The Jupyter Notebook Scientific Python Stack Docker container will be the development and evaluation environment for this challenge. The challenge dataset is comprised of source images source_images.tar and the pre-populated answer file product_nutrients.csv.

source_images.tar

The images archive will contain 500 images with the product id embedded in the name, eg:

 .
 image-2324.jpg
 image-2325.jpg
 image-2326.jpg
 image-2327.jpg
 .

Installation of software

Participants may use any FOSS (free and open source) resources to produce the solution, and if used must be installed using a bash shell script called install.sh

For example

sh #!/bin/sh apt-get update -y apt-get install curl -y

External APIs

The following APIs may be used in this project. If they are used, the solution must work with the free tier.

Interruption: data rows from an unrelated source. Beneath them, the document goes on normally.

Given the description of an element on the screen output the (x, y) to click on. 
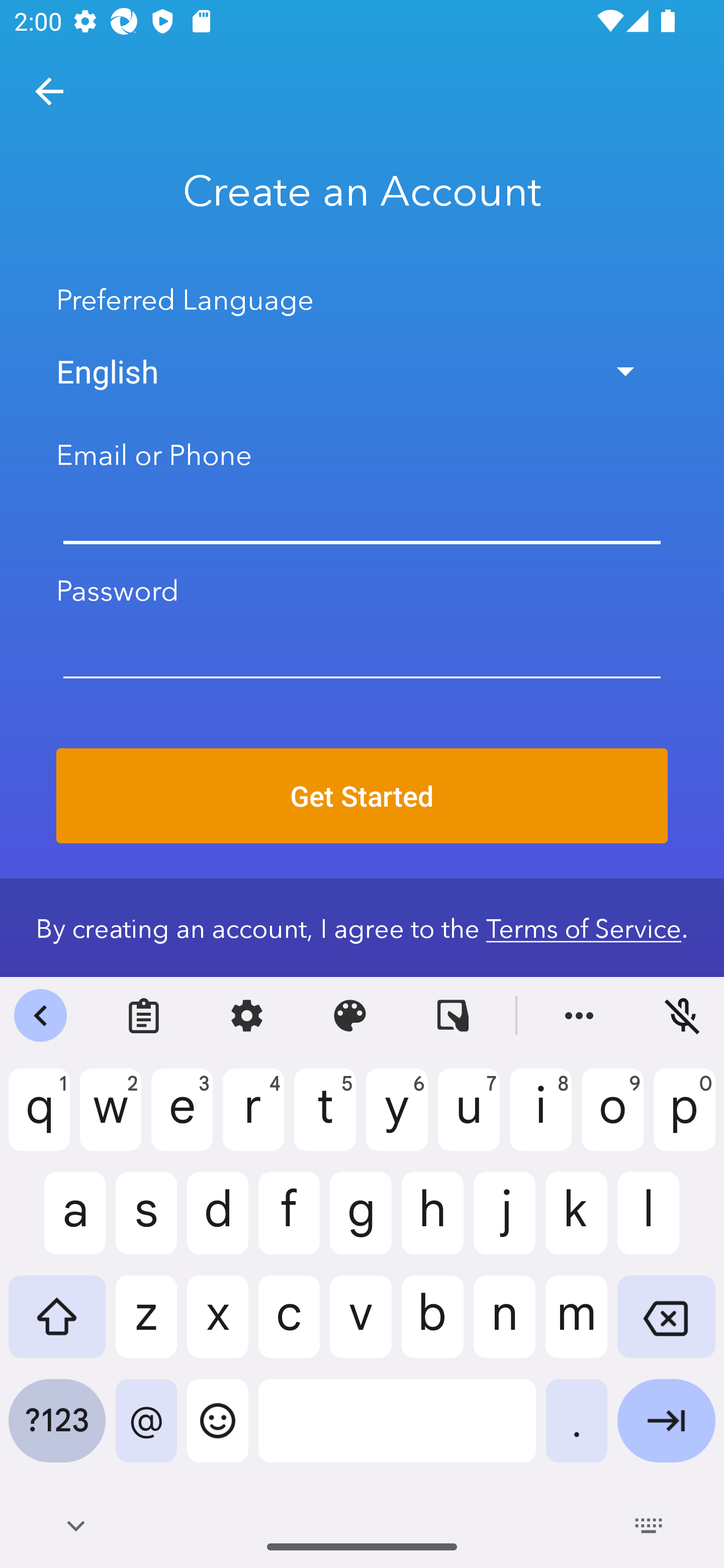
Navigate up (49, 91)
English (361, 370)
Get Started (361, 795)
Given the description of an element on the screen output the (x, y) to click on. 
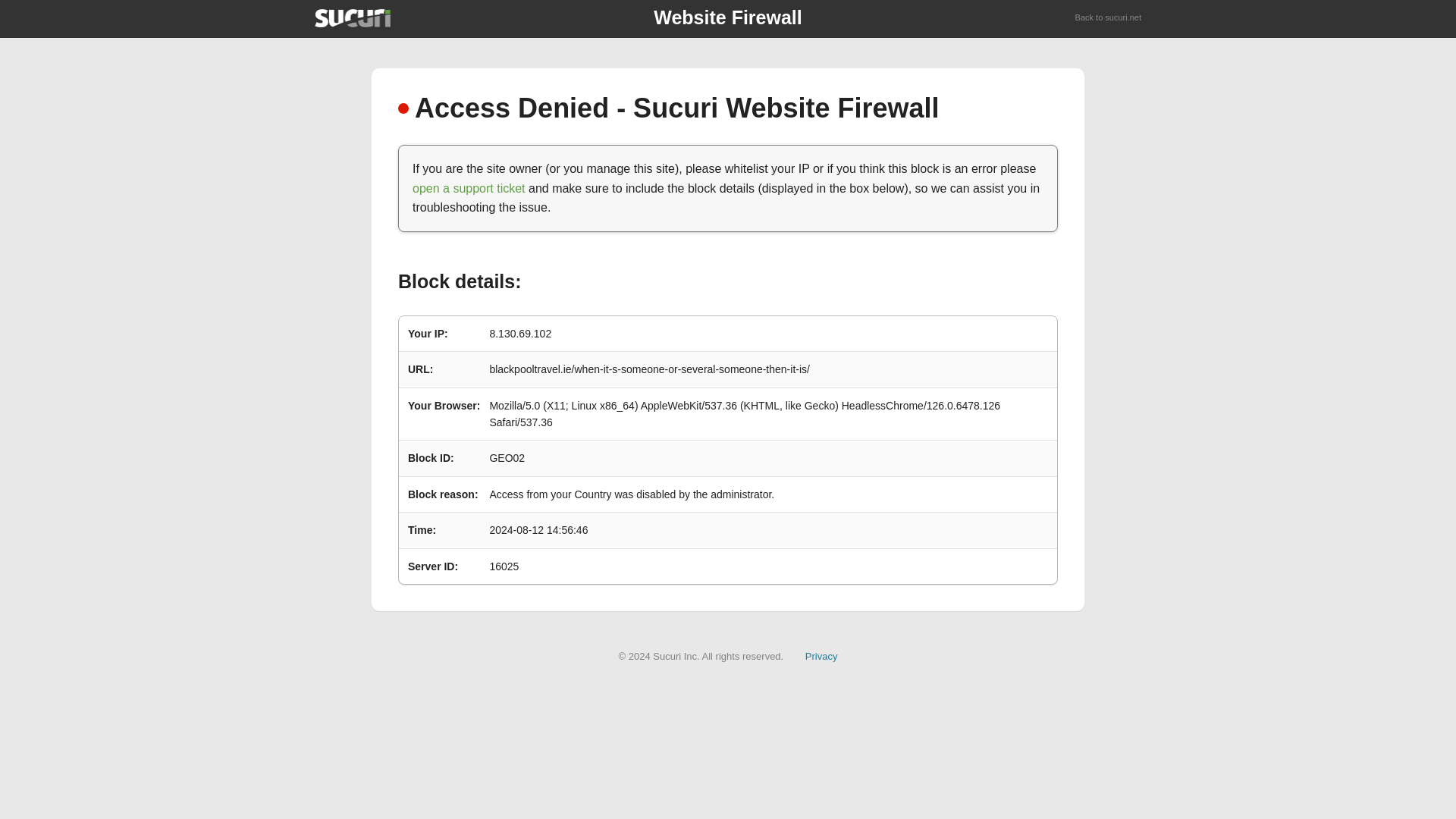
Privacy (821, 655)
Back to sucuri.net (1108, 18)
open a support ticket (468, 187)
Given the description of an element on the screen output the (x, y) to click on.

Google Vision IBM Watson Microsoft Vision API clarifai

If you wish to use another API please contact us.

Prizes

The author of the most highly ranked submission above 80% will be invited to the crowdAI winner’s symposium at EPFL in Switzerland on January 30/31, 2017. This symposium is part of the Applied Machine Learning Days to which the winner will have full access. The educational award is given to the participant with the either the most insightful submission posts, or the best tutorial - the recipient of this award will also be invited to the symposium (the crowdAI team will pick the recipient of this award). Expenses for travel and accommodation are covered by crowdAI.

In addition, there is a CHF 2,000 (~ USD 2,000) prize on the most highly ranked submission above 80%.